Menu

Jane Austen 200 – Finding inspiration from early women’s writing

‘I think I may boast myself to be, with all possible vanity, the most unlearned and uninformed female who ever dared to be an authoress.’

I so often identify wholeheartedly with this quote. Like many other aspiring writers, I feel I have a claim on Jane Austen. Maybe because I also write about ordinary people and everyday settings and am inspired by houses and beautiful countryside. I also love to spend time with my sister, as Jane did with hers, Cassandra. I feel extremely very lucky that my sister lives in the next village along to Chawton, the quintessentially English, chocolate box village where Jane spent the last eight years of her life.

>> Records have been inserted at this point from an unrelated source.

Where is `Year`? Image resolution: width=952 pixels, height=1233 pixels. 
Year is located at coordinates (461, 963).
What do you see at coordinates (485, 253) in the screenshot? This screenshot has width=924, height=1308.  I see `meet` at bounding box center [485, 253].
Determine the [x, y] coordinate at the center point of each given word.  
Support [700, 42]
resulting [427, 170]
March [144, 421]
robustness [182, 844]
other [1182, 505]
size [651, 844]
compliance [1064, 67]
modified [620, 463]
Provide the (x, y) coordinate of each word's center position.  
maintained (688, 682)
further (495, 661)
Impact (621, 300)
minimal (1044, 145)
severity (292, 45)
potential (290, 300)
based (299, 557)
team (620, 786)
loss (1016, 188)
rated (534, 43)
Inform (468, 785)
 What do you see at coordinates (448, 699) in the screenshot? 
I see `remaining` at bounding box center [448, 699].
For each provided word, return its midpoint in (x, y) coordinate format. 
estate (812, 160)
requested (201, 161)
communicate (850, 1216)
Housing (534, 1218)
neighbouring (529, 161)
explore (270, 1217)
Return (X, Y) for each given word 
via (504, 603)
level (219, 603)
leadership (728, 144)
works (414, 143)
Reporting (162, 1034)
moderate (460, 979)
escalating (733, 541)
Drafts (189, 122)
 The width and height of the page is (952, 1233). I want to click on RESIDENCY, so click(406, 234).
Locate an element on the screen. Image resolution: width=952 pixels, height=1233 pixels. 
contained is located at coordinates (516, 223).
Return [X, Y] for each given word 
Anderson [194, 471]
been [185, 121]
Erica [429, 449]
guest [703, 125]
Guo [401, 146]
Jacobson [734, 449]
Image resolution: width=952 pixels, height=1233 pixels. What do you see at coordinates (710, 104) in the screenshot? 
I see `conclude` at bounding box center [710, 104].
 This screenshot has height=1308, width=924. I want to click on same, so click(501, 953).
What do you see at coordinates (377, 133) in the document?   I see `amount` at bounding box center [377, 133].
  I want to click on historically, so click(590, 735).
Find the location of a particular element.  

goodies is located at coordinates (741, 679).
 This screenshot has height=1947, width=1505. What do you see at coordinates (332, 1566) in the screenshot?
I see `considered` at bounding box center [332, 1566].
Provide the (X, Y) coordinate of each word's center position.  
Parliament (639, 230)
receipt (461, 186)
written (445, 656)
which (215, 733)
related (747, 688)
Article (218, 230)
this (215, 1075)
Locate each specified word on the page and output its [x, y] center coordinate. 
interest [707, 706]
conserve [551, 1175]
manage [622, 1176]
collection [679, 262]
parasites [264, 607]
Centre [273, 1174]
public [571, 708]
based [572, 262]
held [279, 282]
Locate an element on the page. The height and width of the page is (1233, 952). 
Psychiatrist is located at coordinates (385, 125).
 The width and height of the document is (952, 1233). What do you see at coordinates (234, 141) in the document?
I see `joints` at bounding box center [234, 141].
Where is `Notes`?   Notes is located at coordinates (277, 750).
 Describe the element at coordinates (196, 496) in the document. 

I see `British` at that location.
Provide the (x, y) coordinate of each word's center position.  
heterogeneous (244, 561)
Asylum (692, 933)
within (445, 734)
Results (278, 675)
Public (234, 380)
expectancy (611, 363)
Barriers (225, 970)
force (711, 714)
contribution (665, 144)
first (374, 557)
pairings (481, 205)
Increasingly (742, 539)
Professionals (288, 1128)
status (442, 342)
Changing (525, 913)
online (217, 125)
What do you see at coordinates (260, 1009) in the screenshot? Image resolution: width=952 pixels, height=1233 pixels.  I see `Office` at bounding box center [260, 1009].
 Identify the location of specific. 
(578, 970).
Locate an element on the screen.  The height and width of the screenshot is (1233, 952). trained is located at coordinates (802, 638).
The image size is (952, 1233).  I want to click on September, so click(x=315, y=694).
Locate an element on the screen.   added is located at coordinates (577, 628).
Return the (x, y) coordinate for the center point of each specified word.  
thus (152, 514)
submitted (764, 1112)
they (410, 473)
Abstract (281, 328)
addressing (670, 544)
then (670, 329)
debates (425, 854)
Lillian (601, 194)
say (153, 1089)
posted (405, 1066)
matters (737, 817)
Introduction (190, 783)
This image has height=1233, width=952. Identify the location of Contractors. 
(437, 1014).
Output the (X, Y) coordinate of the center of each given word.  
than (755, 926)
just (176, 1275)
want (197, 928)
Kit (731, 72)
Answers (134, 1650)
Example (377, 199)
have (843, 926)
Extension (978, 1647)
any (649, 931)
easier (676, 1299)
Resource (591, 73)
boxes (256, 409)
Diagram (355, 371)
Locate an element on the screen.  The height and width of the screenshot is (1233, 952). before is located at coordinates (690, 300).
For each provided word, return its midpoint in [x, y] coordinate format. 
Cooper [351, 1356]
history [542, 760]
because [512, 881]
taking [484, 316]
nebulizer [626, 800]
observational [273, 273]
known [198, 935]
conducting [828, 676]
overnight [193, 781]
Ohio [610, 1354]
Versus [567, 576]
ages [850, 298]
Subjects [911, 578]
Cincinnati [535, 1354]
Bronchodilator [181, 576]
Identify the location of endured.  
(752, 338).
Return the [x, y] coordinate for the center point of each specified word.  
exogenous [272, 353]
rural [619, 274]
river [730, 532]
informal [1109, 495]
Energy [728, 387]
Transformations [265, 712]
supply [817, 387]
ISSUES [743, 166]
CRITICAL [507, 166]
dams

Austen died two hundred years ago, on 18 July 1817. Many of the anniversary celebrations are based around her roots in Hampshire, where she spent most of her life. Hampshire Cultural Trust has a whole year of special festivities lined up – Jane Austen 200: A Life in Hampshire. There is also a ‘Jane Austen Regency Week’ in Alton and specially commissioned artworks in Basingstoke (Jane’s birthplace), and an event showcasing Jane’s teenage writings at the British Library. A new permanent exhibition is to open at her resting place in Winchester Cathedral, as well as outdoor theatre productions of Pride and Prejudice and ‘read-athons’ and afternoon tea parties taking place in Bath and across the country.

Living in Chawton with her mother, sister, and friend Martha, Austen wrote in earnest. (Sense and Sensibility, Pride and Prejudice, were revised here and published. Mansfield Park, Emma and Persuasion followed. She began Sanditon here, but never completed it.) I was thrilled about visiting as I’d heard such a lot about it and knew I would find inspiration in the lives and works of one of our most famous woman writers. I was eager to walk in Jane’s footsteps at the ‘Great House’, which is only open to the public on rare occasions.

Jane Austen’s House Museum was even more atmospheric than I had imagined. I am ashamed to admit that I reached over the barrier and touched the original small round wooden table at which Jane wrote, hoping that this simple action would bring me luck in my quest to become a successful writer!

Chawton House – a Grade ll* listed Elizabethan manor house, where Austen’s brother lived, contains portraits of famous women writers, and an inspiring collection of women’s writing. Treasures include early feminist works (known as proto-feminist because they were written before the term ‘feminist’ existed) such as Mary Astell’s A Serious Proposal to the Ladies (1694) and Mary Wollstonecraft’s A Vindication of the Rights of Woman (1792).

I was fascinated by a book in the shop: Bitch in a Bonnet: Reclaiming Jane Austen From the Stiffs, the Snobs, the Simps and the Saps by Robert Rodi. Originally published as blog entries, this book completely destroys the contemporary depiction many have of Jane as a quaint and romantic woman’s writer and portrays her as the most merciless satirist of her century, as well as allowing the reader to see a different side to Jane’s characters.

Leaving the house, we strolled around the Walled Garden and sweeping lawns, with swallows swooping gleefully around our feet. At the church situated nearby, we sat amongst the tombstones overlooking the rolling fields. Some of Jane’s family members were laid to rest in this graveyard, and we looked upon a memorial to Cassandra and Jane’s mother, Cassandra Leigh.

I felt exalted, humbled and a little sad – as who knows when I will be in this historic part of the country again? Jane’s writing flourished because she was joyful and content to write in her genteel surroundings, and I have been similarly inspired to use the tranquil location as the setting for a chapter in my novel. Let’s hope I can carry the inspiration of this stunning place with me until my next visit.